No hay riesgo alguno de objeción al considerar a Emilio Roig de Leuchsenring (1889-1964) como una de primerísimas personalidades de la cultura y la vida pública cubana en la primera mitad del siglo XX. Este ilustre cubano comenzó por ser Emilito para sus allegados, pero con el tiempo todos sus compatriotas, incluidos aquellos que lo reconocían solo por su obra, lo llamaban de esa forma. Bien se le puede considerar el publicista –entendido el término en su cabal significación– por excelencia de su tiempo.
De la seriedad de un historiador como Emilito nadie duda… como tampoco de su buen humor. Su obra escrita se encauzó hacia tres temas principales: el costumbrismo, dirigido a la crítica de los vicios que tanto desmejoraban la salud de la incipiente República; el martiano, acerca del cual rebuscó en archivos, descubrió documentos y dejó importante obra; y el antiimperialismo, ejemplificado en sus estudios sobre la Enmienda Platt, la Guerra hispano-cubana-norteamericana y el intervencionismo.

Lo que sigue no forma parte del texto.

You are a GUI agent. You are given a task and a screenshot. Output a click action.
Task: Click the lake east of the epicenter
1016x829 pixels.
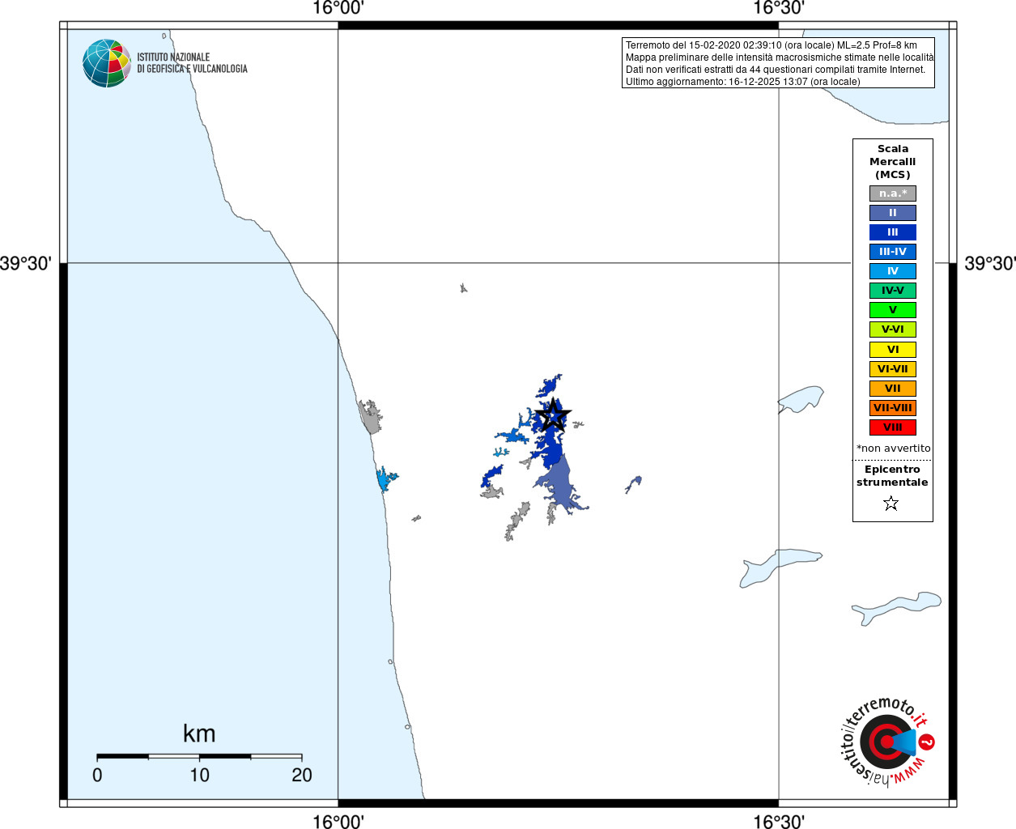coord(801,398)
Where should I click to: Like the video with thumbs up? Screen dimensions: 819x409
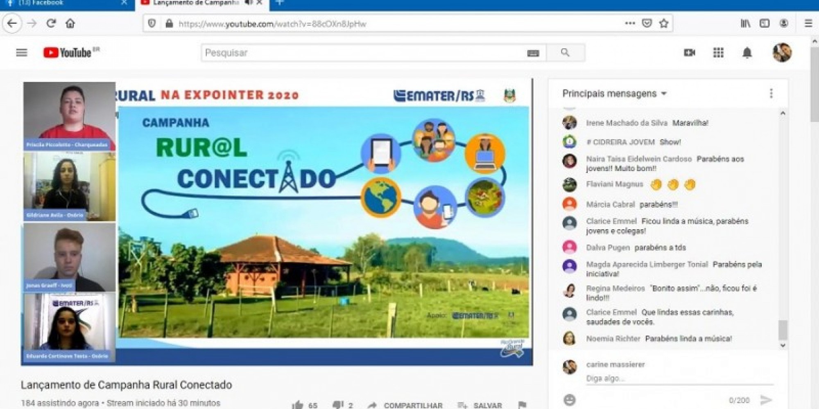[x=298, y=405]
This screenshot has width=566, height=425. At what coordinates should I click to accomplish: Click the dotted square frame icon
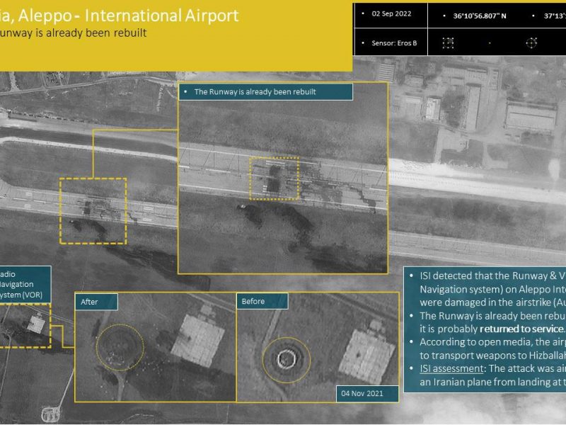click(x=448, y=43)
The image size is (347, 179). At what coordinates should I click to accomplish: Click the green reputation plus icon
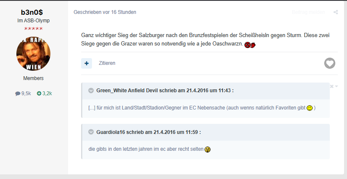(39, 94)
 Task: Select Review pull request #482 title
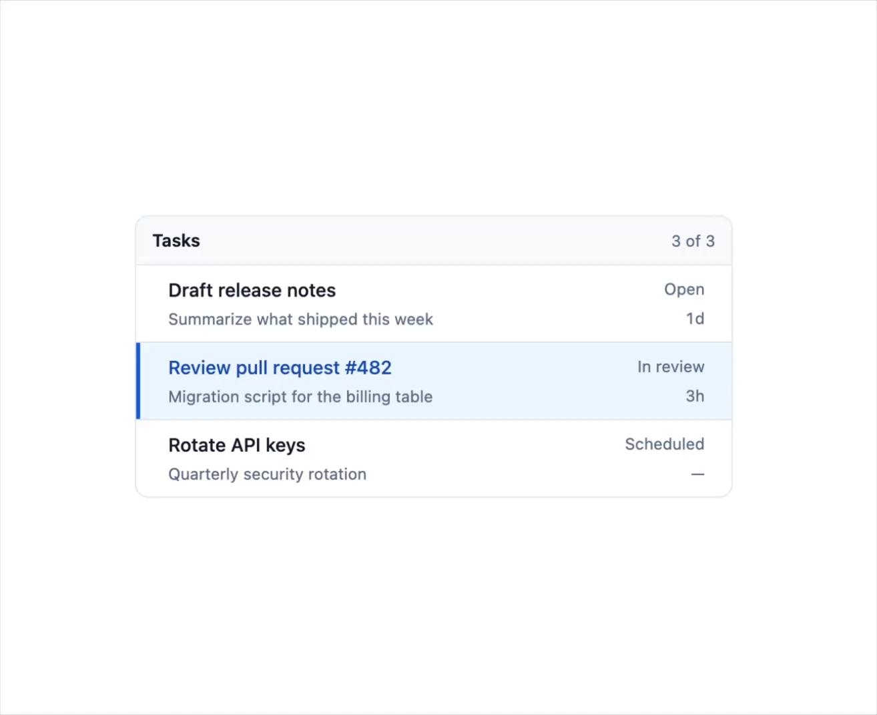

Orador brillante —en palabras del siempre recordado doctor Eusebio Leal—, gustaba de hablar sin amplificación, su voz metálica se escuchaba en las fábricas y tabaquerías, en los parques. De pequeña figura y robusta complexión física, la mano se movía en el aire con la misma cadencia y acento de su palabra.
Es José Zacarías Tallet, quien recuerda este pasaje de la vida* de quien fuera también miembro del Grupo Minorista:
… Tenía una habitación en una casa de huéspedes en el centro de La Habana, para cuando le cogiera tarde en la noche dormir allí. Y sucedió que en los momentos de la insurrección armada que preparaba la Dirección del Movimiento de Veteranos y Patriotas, teníamos fabricada una potentísima bomba para hacerla explotar en el Palacio Presidencial, la cual estaba adecuadamente guardada en una maleta, y había que esconderla en algún lugar apropiado, por un tiempo.
Pues se decidió que debía esconderse en la habitación aquella de la casa de huéspedes, y allí, debajo de la cama, Emilito puso la maleta. Sin embargo, ese día, o al otro, él se quedó a dormir en la mencionada habitación, en aquella misma cama que escondía la mortífera bomba, que, finalmente, nunca se usó.
Al día siguiente le preguntamos algunos de nosotros si no había tenido miedo dormir junto a aquella máquina infernal, y con la mayor tranquilidad nos contestó:
– Si supieran que, por si acaso, hice parar el reloj despertador; no fuera a ser que la bombita funcionara por control remoto.
No es la primera vez, amigo lector, que una anécdota nos da la medida de un hombre y de sus valores, de una personalidad y sus ocurrencias, mejor que varias páginas de explicaciones farragosas. Es, además, una manera de mantener viva la memoria de quien tanto empeño puso por la conservación de la capital cubana y por enaltecer la dignidad y la cultura nacionales.
Notas:
*La anécdota ocurrió durante los convulsos años veinte cubanos.